The Banner of Truth Trust is an Evangelical and Reformed non-profit publishing house, structured as a charitable trust and founded in London in 1957 by Iain Murray, Sidney Norton and Jack Cullum. Its offices are now in Edinburgh, Scotland with a key branch office and distribution point in Carlisle, Pennsylvania. It positions itself within the evangelical wing of the church, and has been described as "an extremely powerful organization within British nonconformist evangelicalism."

The trust publishes a monthly magazine called The Banner of Truth () which normally appears eleven times per year, with there being a single issue for August and September. The magazine first appeared in September 1955 and as of December 2010 had reached issue number 566.

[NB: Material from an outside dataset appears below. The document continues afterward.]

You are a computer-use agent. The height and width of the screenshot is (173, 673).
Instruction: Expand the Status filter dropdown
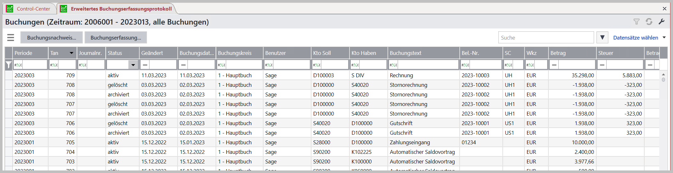tap(133, 65)
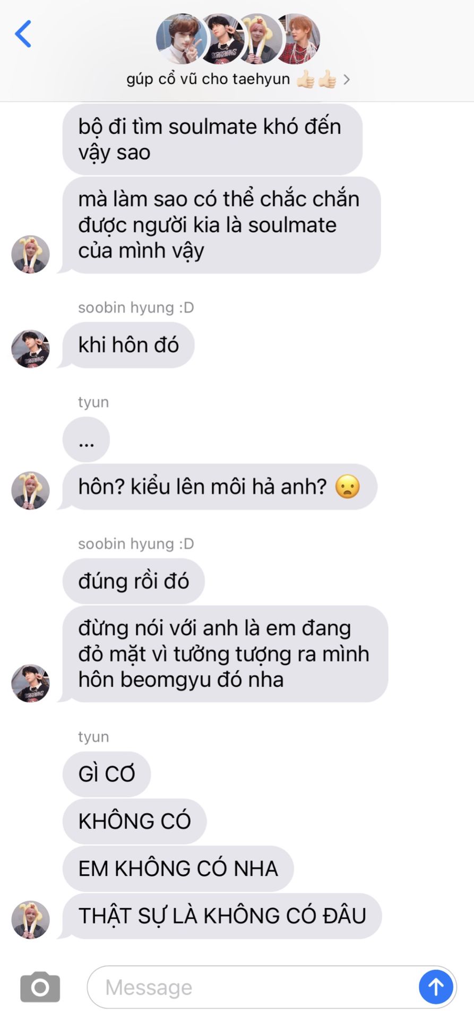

The Banner of Truth Trust also holds conferences in three countries: UK (annual youth conference and annual ministers' conference), United States (annual conference), and Australia (every two years).

The trust has been connected with the revival of interest in evangelical Calvinism in 20th century England. It has promoted Puritan theology and helped resurrect the ideas of Jonathan Edwards. Alister McGrath refers to the "revival in Puritan spirituality that had been borne aloft on the wings of Banner of Truth's inexpensive paperbacks."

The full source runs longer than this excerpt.